Zack Snyder’s film takes Superman into decidedly darker science fictional territory than past iterations of the superhero. This shouldn’t come as a surprise if you’ve seen other Snyder films, with their desaturated color palettes and dark undertones. There was never really a chance that his Superman, played by Henry Cavill, would light up a screen with positivity and do-goodedness. Instead, Cavill’s Superman is angsty and confused.
Snyder tries to ground the hero by making him more vulnerable, and human in a way. Clark isn’t really sure what he should do about his powers, and by the end of the movie, he’s still not quite sure what it means to be a superhero. After all, he’s just destroyed an entire city and killed the movie’s main villain, General Zod. This Clark doesn’t come fully formed. It’s not like he knows how to fight crime and save the world as soon as he puts on the tights — something that does render 1978’s Superman a bit naive in today’s age.
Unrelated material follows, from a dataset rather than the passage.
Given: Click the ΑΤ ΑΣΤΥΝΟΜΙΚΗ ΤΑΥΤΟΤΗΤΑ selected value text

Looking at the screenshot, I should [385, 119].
Cavill’s Superman really acts like a rookie throughout, perhaps even a little self-centered as he focuses on his own pain and identity crisis over the good of mankind. But you don’t learn to be a hero in a day.
Some of Clark’s journey is fun to watch. We still get Superman saving a bus full of children and some blue collar workers on an oil rig, but those waiting for the Man of Steel to save Air Force One will be sorely disappointed. And as you probably already know, Superman ends up killing way more people than he saves during his first fight in Metropolis. His battle with Zod is an absolute trainwreck, both in the story and visually.
Snyder’s always had a knack for directing movies — especially ones with tons of action — that look like video games. The action sequences in Man of Steel suffer from way too much CGI. Forget the practical effects that might make anything look reall. Snyder is going for epic tone, which means epic amounts computer-generated effects. Mind you, the action sequences are nowhere near as bad as the ones in Batman v Superman: Dawn of Justice, but they are sort of stale.
The strongest part of the movie is undoubtedly when it’s at its most sci-fi. The opening section on Krypton is beautiful. Almost a quarter of the film is devoted to the final days of the planet’s existence, as Jor-El tries to convince a council of stubborn Kryptonians that their world is coming to an end.
This opening is not unlike Richard Donner’s movie, which also spend a considerable amount of time establishing Marlon Brando’s Jor-El. This time around, Russell Crowe plays Superman’s dad, and he ends up giving a more charismatic performance the more restrained Cavill, who plays his Man of Steel as a very serious character.
Krypton is fully realized, and the most interesting setting in the movie, which spends a considerable amount of time in small-town America and barely any time in Metropolis. What action we get on this planet is made all the more captivating by the alien technology and strange creatures that populate it. It’s too bad this movie couldn’t have just been a Krypton prequel — a concept that IS coming to Syfy as a TV series created by Goyer, coincidentally — but Man of Steel does at least deliver Superman’s origin story in full, even if it is ultimately a retread of what’s come before, a story we’ve heard a hundred times before. But because it’s Snyder, it’s the darker version.